AIM: Write out the items again from the line with "Where should I click to: Select __init__.py" to the line with "Action: (96, 40)", swapping "pile driver" for "crane" and keeping everything else unchanged.

Entries for locating text and elements on a page
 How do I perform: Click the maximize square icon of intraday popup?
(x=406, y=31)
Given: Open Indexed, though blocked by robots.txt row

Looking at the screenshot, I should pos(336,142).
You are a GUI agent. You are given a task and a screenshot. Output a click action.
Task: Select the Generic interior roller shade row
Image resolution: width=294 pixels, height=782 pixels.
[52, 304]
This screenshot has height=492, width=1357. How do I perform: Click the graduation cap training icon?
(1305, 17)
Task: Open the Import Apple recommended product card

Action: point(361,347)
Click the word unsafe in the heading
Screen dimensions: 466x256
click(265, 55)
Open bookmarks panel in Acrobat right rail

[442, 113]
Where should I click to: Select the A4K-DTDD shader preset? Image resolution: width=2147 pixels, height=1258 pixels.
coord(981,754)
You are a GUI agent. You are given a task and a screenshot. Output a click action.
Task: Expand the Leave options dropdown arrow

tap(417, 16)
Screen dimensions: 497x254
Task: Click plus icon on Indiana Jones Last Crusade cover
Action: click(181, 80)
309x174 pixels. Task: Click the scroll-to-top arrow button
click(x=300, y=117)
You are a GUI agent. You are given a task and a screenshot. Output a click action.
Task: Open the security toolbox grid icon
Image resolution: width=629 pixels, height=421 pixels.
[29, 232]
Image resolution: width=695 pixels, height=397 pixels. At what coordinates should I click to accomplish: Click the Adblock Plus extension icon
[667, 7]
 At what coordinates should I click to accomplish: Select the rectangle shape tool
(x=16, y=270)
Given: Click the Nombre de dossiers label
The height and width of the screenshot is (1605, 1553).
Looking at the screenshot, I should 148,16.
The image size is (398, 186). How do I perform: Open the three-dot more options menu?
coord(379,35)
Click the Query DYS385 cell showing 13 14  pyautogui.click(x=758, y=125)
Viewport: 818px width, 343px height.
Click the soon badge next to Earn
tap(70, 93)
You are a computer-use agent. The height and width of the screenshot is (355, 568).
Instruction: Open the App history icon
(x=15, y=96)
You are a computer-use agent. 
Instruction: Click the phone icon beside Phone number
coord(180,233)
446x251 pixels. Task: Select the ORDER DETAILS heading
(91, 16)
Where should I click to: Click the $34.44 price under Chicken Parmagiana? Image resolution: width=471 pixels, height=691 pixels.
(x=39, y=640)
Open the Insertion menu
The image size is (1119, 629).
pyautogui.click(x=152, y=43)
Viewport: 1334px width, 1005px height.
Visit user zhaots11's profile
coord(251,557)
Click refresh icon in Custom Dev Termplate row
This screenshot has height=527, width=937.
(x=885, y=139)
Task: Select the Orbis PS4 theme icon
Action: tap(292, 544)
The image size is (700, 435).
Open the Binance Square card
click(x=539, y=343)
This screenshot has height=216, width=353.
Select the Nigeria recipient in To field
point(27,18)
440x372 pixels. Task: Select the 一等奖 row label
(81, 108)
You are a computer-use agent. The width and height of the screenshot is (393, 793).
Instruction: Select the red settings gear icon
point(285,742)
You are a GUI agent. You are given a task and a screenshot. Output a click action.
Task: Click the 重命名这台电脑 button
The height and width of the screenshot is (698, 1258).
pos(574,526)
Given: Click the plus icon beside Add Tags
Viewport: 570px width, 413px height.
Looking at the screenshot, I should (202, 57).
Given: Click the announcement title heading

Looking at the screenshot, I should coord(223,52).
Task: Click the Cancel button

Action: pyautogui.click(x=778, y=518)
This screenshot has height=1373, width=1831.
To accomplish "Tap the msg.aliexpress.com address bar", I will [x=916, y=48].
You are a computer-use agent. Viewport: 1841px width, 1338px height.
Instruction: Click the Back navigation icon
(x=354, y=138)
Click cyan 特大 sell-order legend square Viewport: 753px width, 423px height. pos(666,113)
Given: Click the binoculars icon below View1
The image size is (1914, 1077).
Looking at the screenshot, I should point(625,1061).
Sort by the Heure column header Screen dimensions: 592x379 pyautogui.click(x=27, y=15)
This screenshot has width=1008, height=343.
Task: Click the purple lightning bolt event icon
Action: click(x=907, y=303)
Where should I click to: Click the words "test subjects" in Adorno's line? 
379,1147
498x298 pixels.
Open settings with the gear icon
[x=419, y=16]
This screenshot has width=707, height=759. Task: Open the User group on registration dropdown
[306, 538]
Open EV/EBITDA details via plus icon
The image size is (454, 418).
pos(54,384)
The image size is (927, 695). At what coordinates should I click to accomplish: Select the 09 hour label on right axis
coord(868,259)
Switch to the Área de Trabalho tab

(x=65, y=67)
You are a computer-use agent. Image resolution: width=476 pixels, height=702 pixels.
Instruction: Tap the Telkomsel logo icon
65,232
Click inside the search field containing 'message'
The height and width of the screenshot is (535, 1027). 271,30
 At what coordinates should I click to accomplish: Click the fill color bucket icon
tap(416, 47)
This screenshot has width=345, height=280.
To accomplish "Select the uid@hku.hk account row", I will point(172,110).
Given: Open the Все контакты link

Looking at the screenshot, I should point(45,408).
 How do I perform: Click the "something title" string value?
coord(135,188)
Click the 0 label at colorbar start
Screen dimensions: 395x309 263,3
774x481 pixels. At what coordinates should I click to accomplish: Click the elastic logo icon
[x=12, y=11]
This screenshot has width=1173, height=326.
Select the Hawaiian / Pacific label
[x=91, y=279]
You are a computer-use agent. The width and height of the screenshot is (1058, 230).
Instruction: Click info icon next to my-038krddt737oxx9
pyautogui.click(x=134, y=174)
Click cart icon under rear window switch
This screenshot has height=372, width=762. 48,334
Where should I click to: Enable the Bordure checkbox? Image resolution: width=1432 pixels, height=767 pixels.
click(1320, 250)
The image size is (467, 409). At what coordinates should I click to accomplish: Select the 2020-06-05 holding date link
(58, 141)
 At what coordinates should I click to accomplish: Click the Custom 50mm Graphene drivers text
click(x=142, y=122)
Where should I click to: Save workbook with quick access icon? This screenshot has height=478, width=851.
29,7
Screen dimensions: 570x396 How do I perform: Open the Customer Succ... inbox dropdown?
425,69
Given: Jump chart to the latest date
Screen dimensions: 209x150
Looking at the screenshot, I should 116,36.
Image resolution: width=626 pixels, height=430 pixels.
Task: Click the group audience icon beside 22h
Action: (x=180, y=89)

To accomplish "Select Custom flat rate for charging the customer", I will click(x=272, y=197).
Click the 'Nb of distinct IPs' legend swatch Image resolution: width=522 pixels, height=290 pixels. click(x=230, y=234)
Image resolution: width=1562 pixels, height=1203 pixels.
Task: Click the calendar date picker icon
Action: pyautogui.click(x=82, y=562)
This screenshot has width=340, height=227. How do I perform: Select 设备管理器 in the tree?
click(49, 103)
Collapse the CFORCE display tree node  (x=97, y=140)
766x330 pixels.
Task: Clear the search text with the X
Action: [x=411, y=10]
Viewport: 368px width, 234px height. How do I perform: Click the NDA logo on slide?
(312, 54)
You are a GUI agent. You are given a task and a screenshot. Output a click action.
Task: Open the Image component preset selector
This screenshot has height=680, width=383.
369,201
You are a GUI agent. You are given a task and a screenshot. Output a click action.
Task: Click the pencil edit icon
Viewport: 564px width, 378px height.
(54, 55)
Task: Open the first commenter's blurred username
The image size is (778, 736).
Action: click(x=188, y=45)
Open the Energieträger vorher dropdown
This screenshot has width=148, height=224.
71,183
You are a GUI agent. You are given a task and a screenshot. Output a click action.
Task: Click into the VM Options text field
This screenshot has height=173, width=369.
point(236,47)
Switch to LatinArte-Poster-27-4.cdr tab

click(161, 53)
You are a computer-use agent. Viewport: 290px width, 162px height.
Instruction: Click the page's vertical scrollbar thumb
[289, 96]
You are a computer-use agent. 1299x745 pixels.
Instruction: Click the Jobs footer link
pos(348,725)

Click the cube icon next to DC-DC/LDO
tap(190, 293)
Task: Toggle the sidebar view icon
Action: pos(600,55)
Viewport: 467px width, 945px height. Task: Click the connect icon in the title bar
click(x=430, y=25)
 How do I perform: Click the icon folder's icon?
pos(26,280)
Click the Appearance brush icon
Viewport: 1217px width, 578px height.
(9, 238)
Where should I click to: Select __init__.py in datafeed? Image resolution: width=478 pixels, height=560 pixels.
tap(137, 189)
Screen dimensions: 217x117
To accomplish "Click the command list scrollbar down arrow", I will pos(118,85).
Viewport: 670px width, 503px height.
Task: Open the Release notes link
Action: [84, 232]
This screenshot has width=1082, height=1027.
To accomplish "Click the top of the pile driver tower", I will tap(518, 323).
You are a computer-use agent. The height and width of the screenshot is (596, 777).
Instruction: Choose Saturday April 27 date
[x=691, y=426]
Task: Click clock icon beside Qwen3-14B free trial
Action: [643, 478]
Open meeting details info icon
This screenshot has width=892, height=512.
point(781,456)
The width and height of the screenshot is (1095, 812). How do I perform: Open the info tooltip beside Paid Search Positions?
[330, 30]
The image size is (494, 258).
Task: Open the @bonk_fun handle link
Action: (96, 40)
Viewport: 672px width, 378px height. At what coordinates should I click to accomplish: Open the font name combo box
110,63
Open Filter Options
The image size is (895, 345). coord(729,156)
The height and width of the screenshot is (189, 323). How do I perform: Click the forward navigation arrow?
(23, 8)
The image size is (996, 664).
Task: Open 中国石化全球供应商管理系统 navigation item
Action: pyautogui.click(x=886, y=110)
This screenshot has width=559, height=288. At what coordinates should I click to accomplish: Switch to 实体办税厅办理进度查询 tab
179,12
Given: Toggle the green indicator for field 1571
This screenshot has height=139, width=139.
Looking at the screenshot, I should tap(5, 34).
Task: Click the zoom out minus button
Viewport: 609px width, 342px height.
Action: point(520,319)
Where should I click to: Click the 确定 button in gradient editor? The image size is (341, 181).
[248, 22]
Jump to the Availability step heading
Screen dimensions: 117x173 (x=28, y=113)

WRITTEN RESPONSE:
Where should I click to: Select __init__.py in datafeed? Image resolution: width=478 pixels, height=560 pixels.
tap(137, 189)
Screen dimensions: 217x117
To accomplish "Click the command list scrollbar down arrow", I will pos(118,85).
Viewport: 670px width, 503px height.
Task: Open the Release notes link
Action: [84, 232]
This screenshot has width=1082, height=1027.
To accomplish "Click the top of the crane tower", I will tap(518, 323).
You are a computer-use agent. The height and width of the screenshot is (596, 777).
Instruction: Choose Saturday April 27 date
[x=691, y=426]
Task: Click clock icon beside Qwen3-14B free trial
Action: [643, 478]
Open meeting details info icon
This screenshot has width=892, height=512.
point(781,456)
The width and height of the screenshot is (1095, 812). How do I perform: Open the info tooltip beside Paid Search Positions?
[330, 30]
The image size is (494, 258).
Task: Open the @bonk_fun handle link
Action: (96, 40)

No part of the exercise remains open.